La justice de Singapour rejette le recours de Grégory Clerc, DG du groupe Castel
La Haute Cour de Singapour a rejeté jeudi le recours de Grégory Clerc, directeur général du groupe Castel, concernant sa suspension en tant qu’administrateur de la holding Investment Beverage Business Management (IBBM). Cette décision fait suite à un vote de l’assemblée générale de la holding, qui avait révoqué Clerc, ancien avocat fiscaliste du fondateur Pierre Castel.
En février dernier, la Haute Cour avait déjà confirmé cette suspension par une décision provisoire, quelques jours après le vote de l’assemblée générale. Clerc contestait la validité de ce vote, et une décision sur le fond est attendue possiblement « fin octobre », selon des sources proches de Romy Castel, la fille unique de Pierre Castel.
Romy Castel, alliée à Alain Castel, directeur général de Castel Vins et neveu du fondateur, accuse Clerc de « captation du pouvoir ». Elle soutient que cette éviction doit entraîner des révocations supplémentaires de ses mandats au sein du groupe, qu’il dirige depuis 2023. Les communicants du groupe, quant à eux, estiment que cette décision n’a pas d’impact sur la procédure en cours, qui vise à déterminer si certaines résolutions ont été adoptées lors d’une assemblée générale extraordinaire d’IBBM.
Le groupe Castel, un empire du vin et des boissons en Afrique et en France, emploie environ 40 000 personnes et est structuré en un réseau complexe de sociétés, avec la holding luxembourgeoise DF Holding à sa tête. Fin juin, la direction a également écarté Romy et Alain Castel du conseil d’administration de Castel Vins.

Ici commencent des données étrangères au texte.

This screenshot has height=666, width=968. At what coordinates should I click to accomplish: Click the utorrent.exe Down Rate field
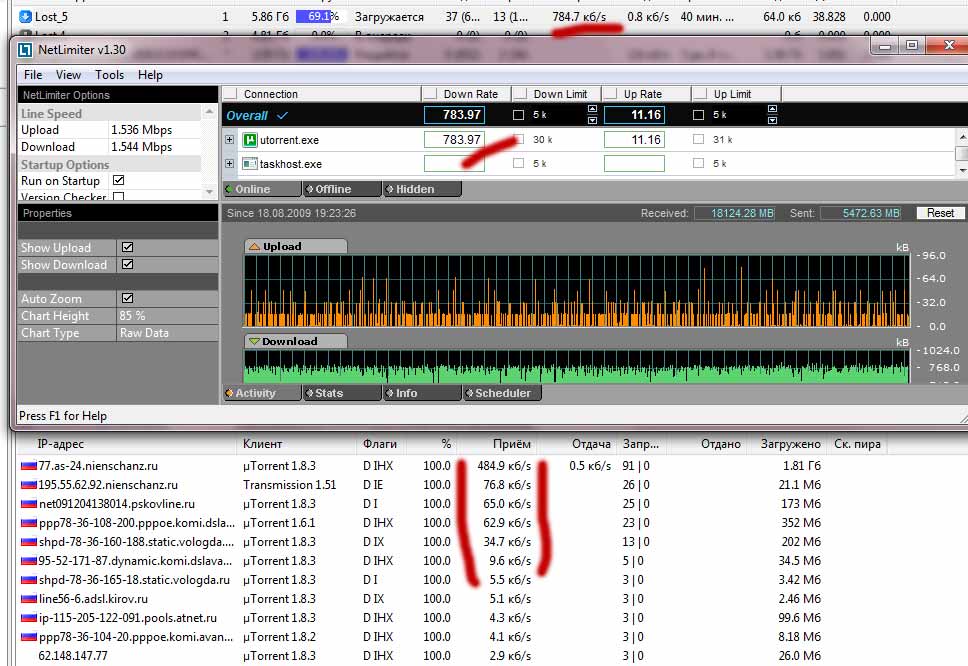pos(454,141)
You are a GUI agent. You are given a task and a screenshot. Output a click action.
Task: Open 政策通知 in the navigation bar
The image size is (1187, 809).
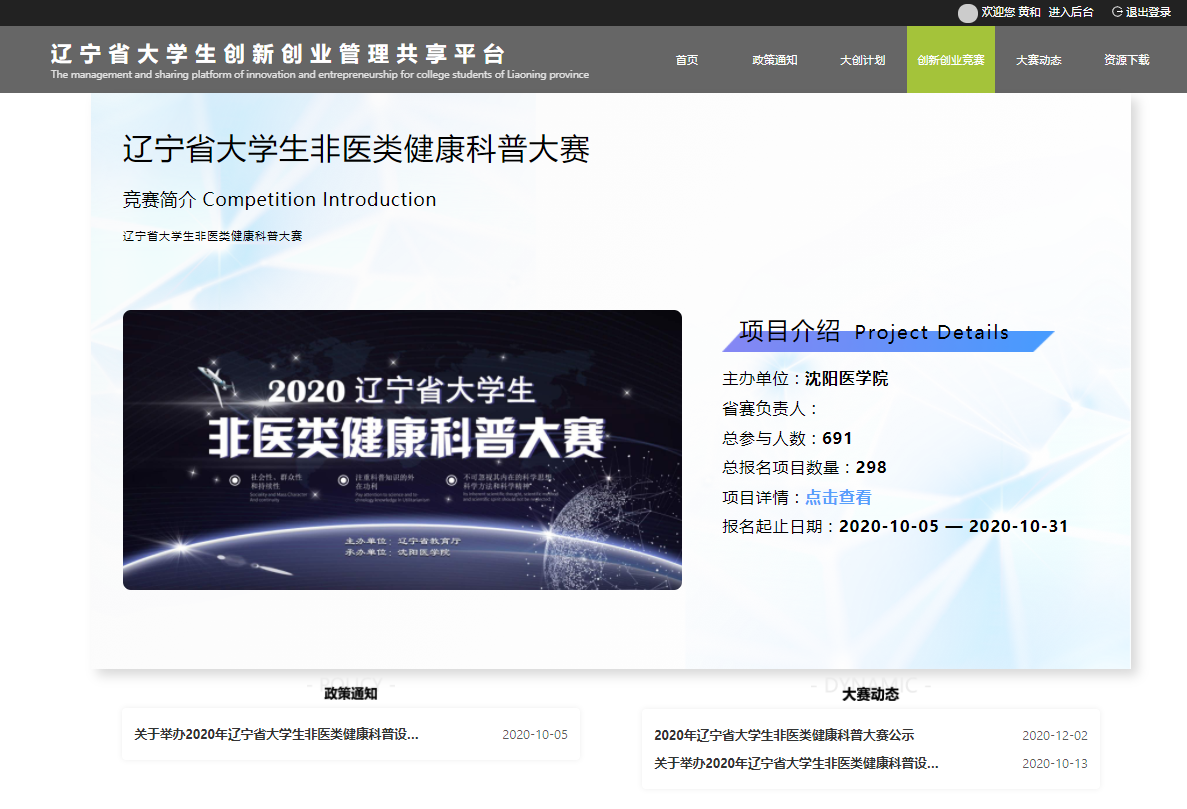coord(775,60)

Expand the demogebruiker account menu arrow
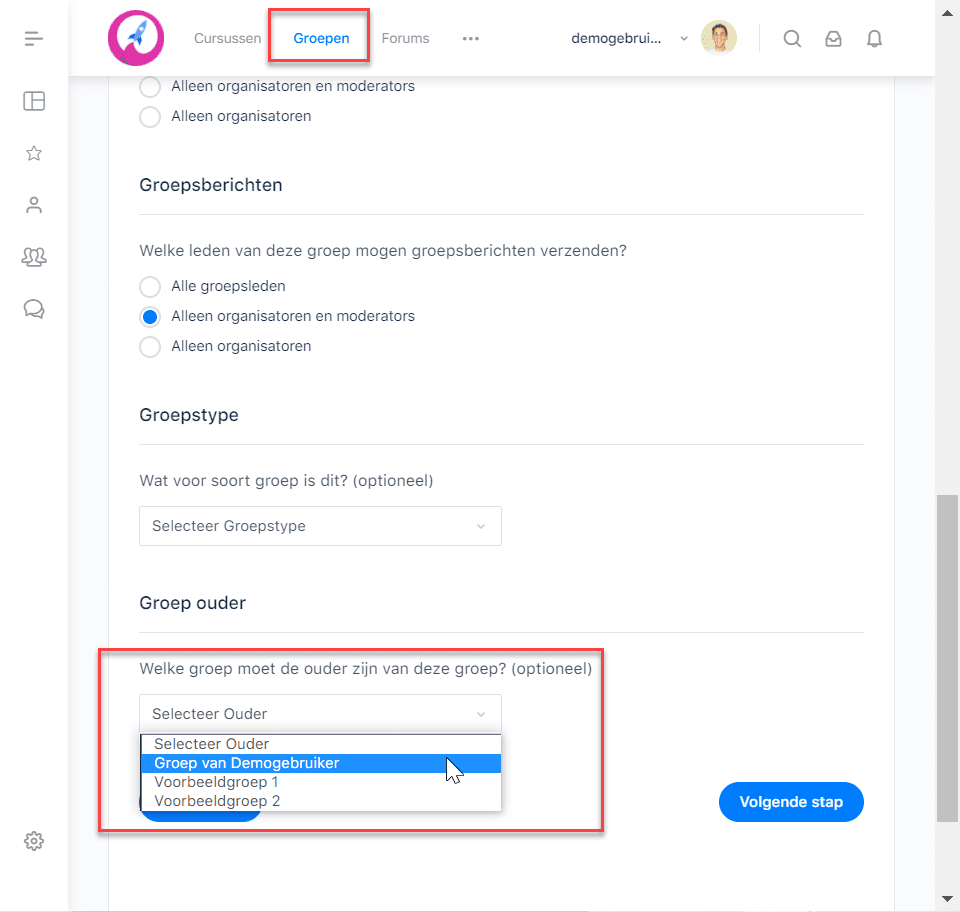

Les deux parties sont engagées dans des procédures judiciaires en Suisse et au Luxembourg. Gregory Clerc fait face à une plainte pour « gestion déloyale » et « blanchiment d’argent » déposée à Genève par Romy Castel, ainsi qu’à une autre plainte à Luxembourg pour abus de biens sociaux, liée à une rémunération comprenant un parachute doré évalué à 36 millions d’euros en cas de départ. De son côté, Romy Castel est inculpée à Genève pour faux et usage de faux, accusée par Clerc d’avoir usurpé la signature de son père sur une procuration.
Avec un chiffre d’affaires prévu de 6,5 milliards d’euros pour 2024, le groupe est par ailleurs menacé d’un redressement fiscal en France, qui pourrait atteindre un milliard d’euros.